Text →
........
In the year 1936 the schools in Clymer and vicinity were centralized and became known as the Clymer, Harmony, and French Creek District #1. This district included what had formerly been known as Clymer Districts #1, 2, 3, 4, 5, 6, and 7, and French Creek District #3, 4, 5, 6, and 8. There were five members who made up the Board of Education. They were W. L. Schruers, Pres., R.L. Thompson, C.T. Legters, Deloss Rouse, and Samuel Dunnewold. D. M. Eddy was the first principal. During the year 1938-39, he resigned the position and A. M. Alday took his place.
High School - As it appeared originally
During the year 1938-39, there were, besides the principal, twenty-two faculty members including seven elementary teachers, nine high school teachers, and six teachers in the one-teacher schools of the district.
TRANSPORTATION & COMMERCE
In1849, a plank road was built from Westfield through Sherman and Clymer to the state line for the purpose of obtaining a better means of transportation between Lake Erie and the Allegheny River. This road from Clymer to Sherman has been replace by a blacktop road under county supervision.
The first highway in Clymer under supervision was one mile long. It was built of brick, extended from Clymer village to the depot and was completed in1916. At present there are two gravel Farm to Market roads. One running East and West between the Sherman Clymer road and Kings Corners; the other extending East from the concrete road to the Clymer, Harmony town line. A concrete road extends from the French Creek boundary in the West to the Harmony boundary on the East. This was built in 1926 under state supervision.
Looking east on Main St. Notice the stagecoach just leaving town!
The only railroad running through the township is the Buffalo, Corry and Pittsburgh Railroad. The town was bonded for $20,000 shortly after the Civil War for the purpose of assisting the Buffalo Oil Creek Cross Cut Railroad. They had received a charter in 1865 to connect Brocton and Corry, a distance of 43.2 miles. On June 8, 1878, the railroad was abandoned, but on January 7, 1879 it resumed its operations and became one of the greatest factors in the development of Clymer.
In the township, there were two stations on this railroad. One about 1 mile south of Clymer village known as Clymer station and one at North Clymer, a hamlet about 5 miles Northeast of Clymer known as Panama Station. Because of the decline in the use of the railroads in recent years, the latter station has done very little business and at present is abandoned.
There is a Post Office located at both Clymer and North Clymer, two R.F.D. routes going from each (North Clymer P.O. closed in 1994).
Obed Edson says, Following the enactment of the General Banking Law of 1838 wild cat banks were organized throughout western New York. They were at Clymer, Sherman, Ellery, and Dunkirk. It was customary in the organization of these institutions that the stockholders should be non-residents. They employed a man of prominence in each village who had a place of business, which was made a redemptions place for their bills. These bills were issued in New York City and sent to these officers to sign.
The place of business being accessible, the bills being redeemed at one-half of one percent discount prevented their being presented and specie demanded. By this process speculators kept the bills at par for some time, but these wildcat banks eventually all failed. They were not banks of deposit and were organized solely for the purpose of circulation of their bills. The Clymer State Bank had a note issued by the Clymer Bank probably by this wildcat bank.
........
Given material →
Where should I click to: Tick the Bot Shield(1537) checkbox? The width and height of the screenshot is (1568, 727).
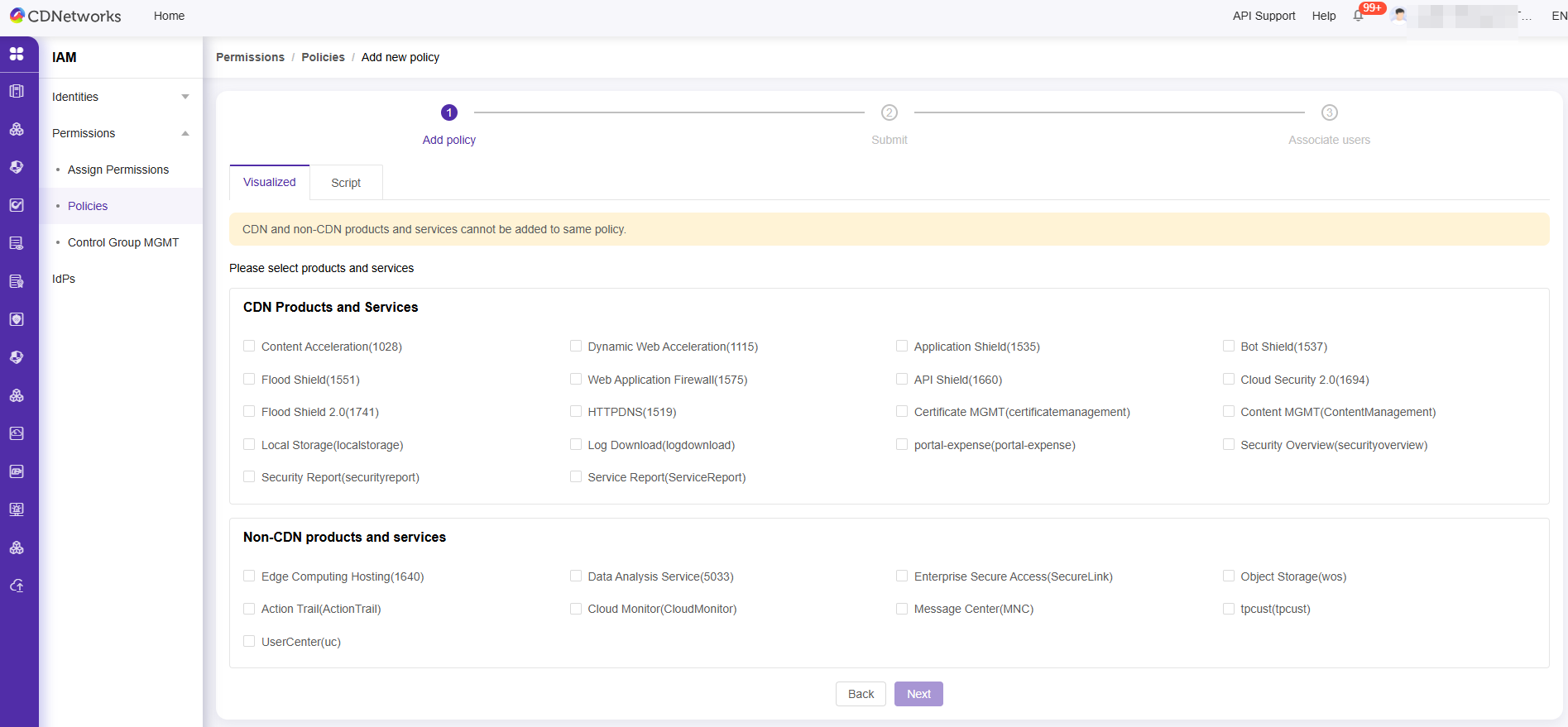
........
Aim of the task →
Using the Clymer text, mark each statement below yes or no, and quote the exact words from the text that decide it.
1. The first principal of the centralized district resigned during 1938-39.
2. The concrete road across the town was built under county supervision.
3. Panama Station is still in busy use today.
The material isn't needed here.

Exercise solution →
1. Yes: "During the year 1938-39, he resigned the position and A. M. Alday took his place."
2. No: "This was built in 1926 under state supervision."
3. No: "the latter station has done very little business and at present is abandoned."